▶ [Your task]: Copy out the lines below word for word, keeping every character, space, and line break unchanged.

▶ [Records for the exercise]:

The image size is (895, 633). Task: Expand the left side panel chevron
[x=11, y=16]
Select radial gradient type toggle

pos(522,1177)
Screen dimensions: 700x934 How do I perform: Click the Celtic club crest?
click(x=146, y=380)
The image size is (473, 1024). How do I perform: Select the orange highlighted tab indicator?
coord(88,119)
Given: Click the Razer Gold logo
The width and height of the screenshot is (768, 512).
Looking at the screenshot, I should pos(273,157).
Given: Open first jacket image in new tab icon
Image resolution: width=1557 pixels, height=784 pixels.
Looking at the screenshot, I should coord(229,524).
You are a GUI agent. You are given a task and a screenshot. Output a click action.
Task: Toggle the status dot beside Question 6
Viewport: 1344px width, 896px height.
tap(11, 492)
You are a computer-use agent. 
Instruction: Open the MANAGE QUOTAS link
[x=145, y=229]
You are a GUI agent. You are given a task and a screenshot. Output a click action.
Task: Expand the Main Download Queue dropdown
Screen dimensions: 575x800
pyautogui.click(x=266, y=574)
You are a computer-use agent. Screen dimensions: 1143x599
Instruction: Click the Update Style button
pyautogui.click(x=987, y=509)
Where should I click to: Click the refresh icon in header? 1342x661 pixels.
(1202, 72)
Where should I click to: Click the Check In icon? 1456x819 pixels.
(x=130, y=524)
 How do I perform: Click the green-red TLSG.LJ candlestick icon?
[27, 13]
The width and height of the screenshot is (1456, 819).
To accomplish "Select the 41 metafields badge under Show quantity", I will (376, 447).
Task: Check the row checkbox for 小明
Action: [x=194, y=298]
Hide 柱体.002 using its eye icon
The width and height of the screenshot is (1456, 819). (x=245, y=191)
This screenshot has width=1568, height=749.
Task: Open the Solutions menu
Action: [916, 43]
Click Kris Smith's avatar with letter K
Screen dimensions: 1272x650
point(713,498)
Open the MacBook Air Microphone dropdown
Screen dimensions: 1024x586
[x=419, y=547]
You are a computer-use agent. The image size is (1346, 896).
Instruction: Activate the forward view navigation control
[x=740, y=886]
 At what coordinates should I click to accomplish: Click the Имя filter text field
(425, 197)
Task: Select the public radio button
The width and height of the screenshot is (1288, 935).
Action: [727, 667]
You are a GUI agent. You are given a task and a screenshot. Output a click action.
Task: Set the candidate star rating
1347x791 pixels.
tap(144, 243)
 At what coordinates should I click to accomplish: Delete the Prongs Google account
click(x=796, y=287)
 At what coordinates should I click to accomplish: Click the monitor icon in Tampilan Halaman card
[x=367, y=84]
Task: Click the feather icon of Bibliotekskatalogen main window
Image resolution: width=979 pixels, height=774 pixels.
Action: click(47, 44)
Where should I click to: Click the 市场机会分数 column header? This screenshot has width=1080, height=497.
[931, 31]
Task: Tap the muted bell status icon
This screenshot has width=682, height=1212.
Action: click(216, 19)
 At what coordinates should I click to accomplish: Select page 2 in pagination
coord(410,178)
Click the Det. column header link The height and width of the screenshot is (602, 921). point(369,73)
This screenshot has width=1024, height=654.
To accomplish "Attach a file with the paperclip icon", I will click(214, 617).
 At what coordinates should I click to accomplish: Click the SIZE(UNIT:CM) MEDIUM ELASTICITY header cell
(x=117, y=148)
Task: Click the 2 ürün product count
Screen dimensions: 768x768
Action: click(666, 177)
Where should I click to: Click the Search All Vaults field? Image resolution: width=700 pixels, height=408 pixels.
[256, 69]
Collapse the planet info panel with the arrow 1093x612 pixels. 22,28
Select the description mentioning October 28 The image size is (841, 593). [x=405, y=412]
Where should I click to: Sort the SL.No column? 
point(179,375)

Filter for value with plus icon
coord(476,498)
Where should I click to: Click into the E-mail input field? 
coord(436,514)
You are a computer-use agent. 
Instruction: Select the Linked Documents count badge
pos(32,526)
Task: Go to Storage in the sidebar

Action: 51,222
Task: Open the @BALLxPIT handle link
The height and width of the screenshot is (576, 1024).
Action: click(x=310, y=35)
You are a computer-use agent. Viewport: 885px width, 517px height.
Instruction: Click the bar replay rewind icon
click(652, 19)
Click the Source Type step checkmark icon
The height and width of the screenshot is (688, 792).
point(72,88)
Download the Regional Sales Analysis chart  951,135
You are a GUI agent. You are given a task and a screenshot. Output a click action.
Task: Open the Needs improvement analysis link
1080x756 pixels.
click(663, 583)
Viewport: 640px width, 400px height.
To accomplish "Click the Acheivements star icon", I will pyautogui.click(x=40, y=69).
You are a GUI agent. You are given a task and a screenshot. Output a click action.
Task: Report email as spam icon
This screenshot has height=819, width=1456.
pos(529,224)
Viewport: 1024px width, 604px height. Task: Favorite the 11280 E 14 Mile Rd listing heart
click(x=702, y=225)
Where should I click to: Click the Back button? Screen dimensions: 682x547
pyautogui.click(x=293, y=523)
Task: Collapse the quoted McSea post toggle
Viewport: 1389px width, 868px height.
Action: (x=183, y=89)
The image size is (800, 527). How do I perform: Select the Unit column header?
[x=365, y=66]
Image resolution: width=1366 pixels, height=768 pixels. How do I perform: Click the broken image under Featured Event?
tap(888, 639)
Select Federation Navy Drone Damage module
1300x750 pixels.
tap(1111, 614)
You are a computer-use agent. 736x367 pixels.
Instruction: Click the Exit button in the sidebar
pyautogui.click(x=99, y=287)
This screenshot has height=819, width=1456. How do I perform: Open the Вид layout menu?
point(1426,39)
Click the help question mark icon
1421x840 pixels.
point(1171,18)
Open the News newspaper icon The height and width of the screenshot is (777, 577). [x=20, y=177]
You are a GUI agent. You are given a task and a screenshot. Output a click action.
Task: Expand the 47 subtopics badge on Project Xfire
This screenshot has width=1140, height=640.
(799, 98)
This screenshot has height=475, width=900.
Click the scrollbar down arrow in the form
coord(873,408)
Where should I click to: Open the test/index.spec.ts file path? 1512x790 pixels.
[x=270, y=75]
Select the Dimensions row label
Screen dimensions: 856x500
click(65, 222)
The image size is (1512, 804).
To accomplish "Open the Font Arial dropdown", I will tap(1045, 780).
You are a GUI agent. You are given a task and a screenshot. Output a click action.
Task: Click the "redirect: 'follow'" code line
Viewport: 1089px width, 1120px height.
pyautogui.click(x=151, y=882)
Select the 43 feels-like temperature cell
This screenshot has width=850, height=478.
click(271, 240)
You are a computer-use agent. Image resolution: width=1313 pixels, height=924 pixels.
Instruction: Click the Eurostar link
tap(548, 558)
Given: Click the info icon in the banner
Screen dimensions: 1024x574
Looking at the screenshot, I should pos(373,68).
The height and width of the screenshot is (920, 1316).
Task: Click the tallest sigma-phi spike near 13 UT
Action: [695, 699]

▶ [The answer]:
The image size is (895, 633). Task: Expand the left side panel chevron
[x=11, y=16]
Select radial gradient type toggle

pos(522,1177)
Screen dimensions: 700x934 How do I perform: Click the Celtic club crest?
click(x=146, y=380)
The image size is (473, 1024). How do I perform: Select the orange highlighted tab indicator?
coord(88,119)
Given: Click the Razer Gold logo
The width and height of the screenshot is (768, 512).
Looking at the screenshot, I should pos(273,157).
Given: Open first jacket image in new tab icon
Image resolution: width=1557 pixels, height=784 pixels.
Looking at the screenshot, I should coord(229,524).
You are a GUI agent. You are given a task and a screenshot. Output a click action.
Task: Toggle the status dot beside Question 6
Viewport: 1344px width, 896px height.
tap(11, 492)
You are a computer-use agent. 
Instruction: Open the MANAGE QUOTAS link
[x=145, y=229]
You are a GUI agent. You are given a task and a screenshot. Output a click action.
Task: Expand the Main Download Queue dropdown
Screen dimensions: 575x800
pyautogui.click(x=266, y=574)
You are a computer-use agent. Screen dimensions: 1143x599
Instruction: Click the Update Style button
pyautogui.click(x=987, y=509)
Where should I click to: Click the refresh icon in header? 1342x661 pixels.
(1202, 72)
Where should I click to: Click the Check In icon? 1456x819 pixels.
(x=130, y=524)
 How do I perform: Click the green-red TLSG.LJ candlestick icon?
[27, 13]
The width and height of the screenshot is (1456, 819).
To accomplish "Select the 41 metafields badge under Show quantity", I will (376, 447).
Task: Check the row checkbox for 小明
Action: [x=194, y=298]
Hide 柱体.002 using its eye icon
The width and height of the screenshot is (1456, 819). (x=245, y=191)
This screenshot has width=1568, height=749.
Task: Open the Solutions menu
Action: [916, 43]
Click Kris Smith's avatar with letter K
Screen dimensions: 1272x650
point(713,498)
Open the MacBook Air Microphone dropdown
Screen dimensions: 1024x586
[x=419, y=547]
You are a computer-use agent. The image size is (1346, 896).
Instruction: Activate the forward view navigation control
[x=740, y=886]
 At what coordinates should I click to accomplish: Click the Имя filter text field
(425, 197)
Task: Select the public radio button
The width and height of the screenshot is (1288, 935).
Action: [727, 667]
You are a GUI agent. You are given a task and a screenshot. Output a click action.
Task: Set the candidate star rating
1347x791 pixels.
tap(144, 243)
 At what coordinates should I click to accomplish: Delete the Prongs Google account
click(x=796, y=287)
 At what coordinates should I click to accomplish: Click the monitor icon in Tampilan Halaman card
[x=367, y=84]
Task: Click the feather icon of Bibliotekskatalogen main window
Image resolution: width=979 pixels, height=774 pixels.
Action: click(47, 44)
Where should I click to: Click the 市场机会分数 column header? This screenshot has width=1080, height=497.
[931, 31]
Task: Tap the muted bell status icon
This screenshot has width=682, height=1212.
Action: click(216, 19)
 At what coordinates should I click to accomplish: Select page 2 in pagination
coord(410,178)
Click the Det. column header link The height and width of the screenshot is (602, 921). point(369,73)
This screenshot has width=1024, height=654.
To accomplish "Attach a file with the paperclip icon", I will click(214, 617).
 At what coordinates should I click to accomplish: Click the SIZE(UNIT:CM) MEDIUM ELASTICITY header cell
(x=117, y=148)
Task: Click the 2 ürün product count
Screen dimensions: 768x768
Action: click(666, 177)
Where should I click to: Click the Search All Vaults field? Image resolution: width=700 pixels, height=408 pixels.
[256, 69]
Collapse the planet info panel with the arrow 1093x612 pixels. 22,28
Select the description mentioning October 28 The image size is (841, 593). [x=405, y=412]
Where should I click to: Sort the SL.No column? 
point(179,375)

Filter for value with plus icon
coord(476,498)
Where should I click to: Click into the E-mail input field? 
coord(436,514)
You are a computer-use agent. 
Instruction: Select the Linked Documents count badge
pos(32,526)
Task: Go to Storage in the sidebar

Action: 51,222
Task: Open the @BALLxPIT handle link
The height and width of the screenshot is (576, 1024).
Action: click(x=310, y=35)
You are a computer-use agent. Viewport: 885px width, 517px height.
Instruction: Click the bar replay rewind icon
click(652, 19)
Click the Source Type step checkmark icon
The height and width of the screenshot is (688, 792).
point(72,88)
Download the Regional Sales Analysis chart  951,135
You are a GUI agent. You are given a task and a screenshot. Output a click action.
Task: Open the Needs improvement analysis link
1080x756 pixels.
click(663, 583)
Viewport: 640px width, 400px height.
To accomplish "Click the Acheivements star icon", I will pyautogui.click(x=40, y=69).
You are a GUI agent. You are given a task and a screenshot. Output a click action.
Task: Report email as spam icon
This screenshot has height=819, width=1456.
pos(529,224)
Viewport: 1024px width, 604px height. Task: Favorite the 11280 E 14 Mile Rd listing heart
click(x=702, y=225)
Where should I click to: Click the Back button? Screen dimensions: 682x547
pyautogui.click(x=293, y=523)
Task: Collapse the quoted McSea post toggle
Viewport: 1389px width, 868px height.
Action: (x=183, y=89)
The image size is (800, 527). How do I perform: Select the Unit column header?
[x=365, y=66]
Image resolution: width=1366 pixels, height=768 pixels. How do I perform: Click the broken image under Featured Event?
tap(888, 639)
Select Federation Navy Drone Damage module
1300x750 pixels.
tap(1111, 614)
You are a computer-use agent. 736x367 pixels.
Instruction: Click the Exit button in the sidebar
pyautogui.click(x=99, y=287)
This screenshot has height=819, width=1456. How do I perform: Open the Вид layout menu?
point(1426,39)
Click the help question mark icon
1421x840 pixels.
point(1171,18)
Open the News newspaper icon The height and width of the screenshot is (777, 577). [x=20, y=177]
You are a GUI agent. You are given a task and a screenshot. Output a click action.
Task: Expand the 47 subtopics badge on Project Xfire
This screenshot has width=1140, height=640.
(799, 98)
This screenshot has height=475, width=900.
Click the scrollbar down arrow in the form
coord(873,408)
Where should I click to: Open the test/index.spec.ts file path? 1512x790 pixels.
[x=270, y=75]
Select the Dimensions row label
Screen dimensions: 856x500
click(65, 222)
The image size is (1512, 804).
To accomplish "Open the Font Arial dropdown", I will tap(1045, 780).
You are a GUI agent. You are given a task and a screenshot. Output a click action.
Task: Click the "redirect: 'follow'" code line
Viewport: 1089px width, 1120px height.
pyautogui.click(x=151, y=882)
Select the 43 feels-like temperature cell
This screenshot has width=850, height=478.
click(271, 240)
You are a computer-use agent. Image resolution: width=1313 pixels, height=924 pixels.
Instruction: Click the Eurostar link
tap(548, 558)
Given: Click the info icon in the banner
Screen dimensions: 1024x574
Looking at the screenshot, I should pos(373,68).
The height and width of the screenshot is (920, 1316).
Task: Click the tallest sigma-phi spike near 13 UT
Action: [695, 699]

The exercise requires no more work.